## Seçilmiş Metin
:::
Herkese merhaba!!! Aman Tanrım! Neredeyse bir hafta arayla yeniden buradayım… Bu benim için hep planlanmış ama asla gerçekleştirilememiş bir şeydi. Bloğu açtığım ilk zamanlarda ‘iki haftada bir yazarım’ diye yola çıkmıştım (hedefim buydu en azından), baktım yetişemiyorum ‘ayda bir yazarım’ diye düşünmüştüm. Sonrasında öyle bir döneme girdim ki… rahat rahat burada yazamadığımı ve kendimi ifade edemediğimi fark ettim. Sadece günlüğüme yazmaya başladım. Neden? Çünkü sınırlarımın aşılmadığı ve eleştirilme ihtimalimin olmadığı tek yer olduğu için.
Anlatmak istediğim diğer konulardan bir tanesi de buydu. Bu bir sene içinde kendimle ilgili fark ettiğim en önemli şeylerden birisi de, sürekli uyumlanmaya çalıştığım ve bu uyumlanma çabasının beni içten içe tükettiğiydi. Uyumlu olamadığım anda afaroz edilecekmişim gibi hissediyordum. “Aman… kimse için kötü olmayayım…” “Bütün beklentileri karşılayayım…” “Yanlış bir şey söylemeyeyim…” gibi. Tabii bunu tek başıma, kendi kendime kafamda oluşturmuyordum. Gördüğüm ve yaşadığım şeylerin de etkisi vardı.
Peki bu uyumlanma hissi beni nasıl biri haline getirdi? Yapmaktan keyif aldığım şeylerden kendimi uzaklaştırdım mesela (bir şey yazarken birisi yanlış anlar ya da üstüne alınır mı acaba diye düşünüyordum) ya da daha içime dönük ve yalnız biri haline geldim (sadece günlüğüm ve ben vardık). Etrafımdaki insan sayısı arttı ama ben bu grubun içinde tek başıma olduğum için kendimi gerçekten kendim olabilirmişim gibi hissetmiyordum. Sürekli beklentileri karşılamam gerekiyormuş gibi bi baskı hissediyordum içimde… Peki bu gerçekten sadece son zamanları kapsayan bir şey miydi? Tabii ki hayır. Ben ezelden beri böyle yaşadığımı fark ettim… Sürekli bir onaylanma ihtiyacı… ama bu dönemdeki en büyük fark, bu konuyla ilgili, kendime yaşattığım şeylerdeki farkındalığımın artmasını sağlayacak daha çok faktör olmasıydı.
:::
## Verilen Veriler
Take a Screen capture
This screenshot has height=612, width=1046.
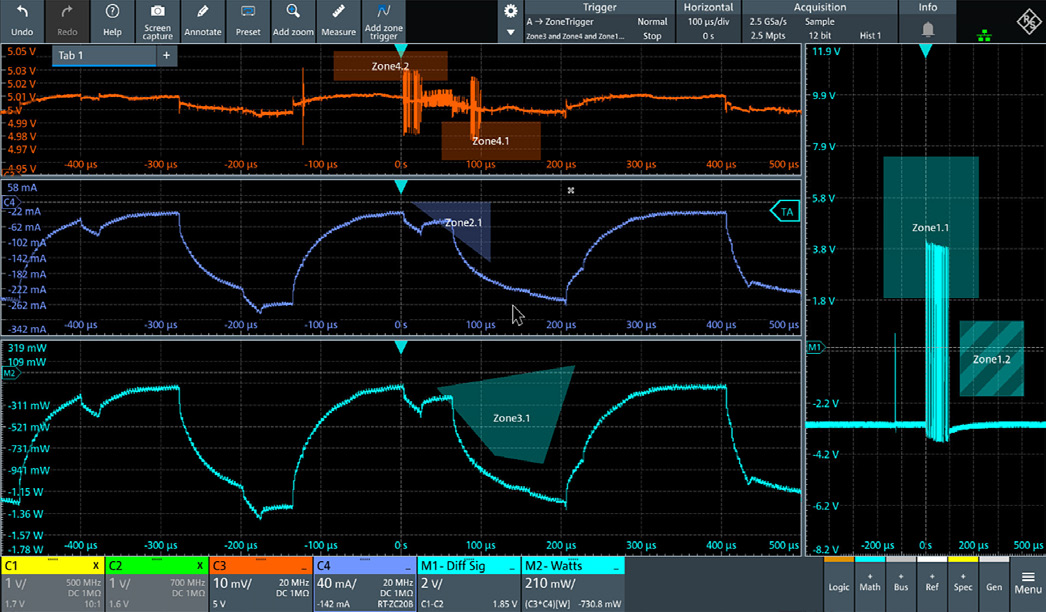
:::
## Çalışma Hedefleri
a - Seçilmiş metinde "Herkese merhaba!!! Aman" ifadesinden "yer olduğu için." ifadesine kadar olan bölümü harfi harfine yeniden yazınız.
b - Seçilmiş metindeki "Uyumlu olamadığım anda afaroz edilecekmişim gibi hissediyordum." cümlesini İngilizceye çeviriniz.
c - Seçilmiş metne göre anlatıcı, bloğu açtığı ilk zamanlarda ne sıklıkla yazmayı hedeflemişti?

## Nihai Yanıtlar
a -
Herkese merhaba!!! Aman Tanrım! Neredeyse bir hafta arayla yeniden buradayım… Bu benim için hep planlanmış ama asla gerçekleştirilememiş bir şeydi. Bloğu açtığım ilk zamanlarda ‘iki haftada bir yazarım’ diye yola çıkmıştım (hedefim buydu en azından), baktım yetişemiyorum ‘ayda bir yazarım’ diye düşünmüştüm. Sonrasında öyle bir döneme girdim ki… rahat rahat burada yazamadığımı ve kendimi ifade edemediğimi fark ettim. Sadece günlüğüme yazmaya başladım. Neden? Çünkü sınırlarımın aşılmadığı ve eleştirilme ihtimalimin olmadığı tek yer olduğu için.

b - I felt as if I would be excommunicated the moment I could not fit in.

c - İki haftada bir yazmayı hedeflemişti.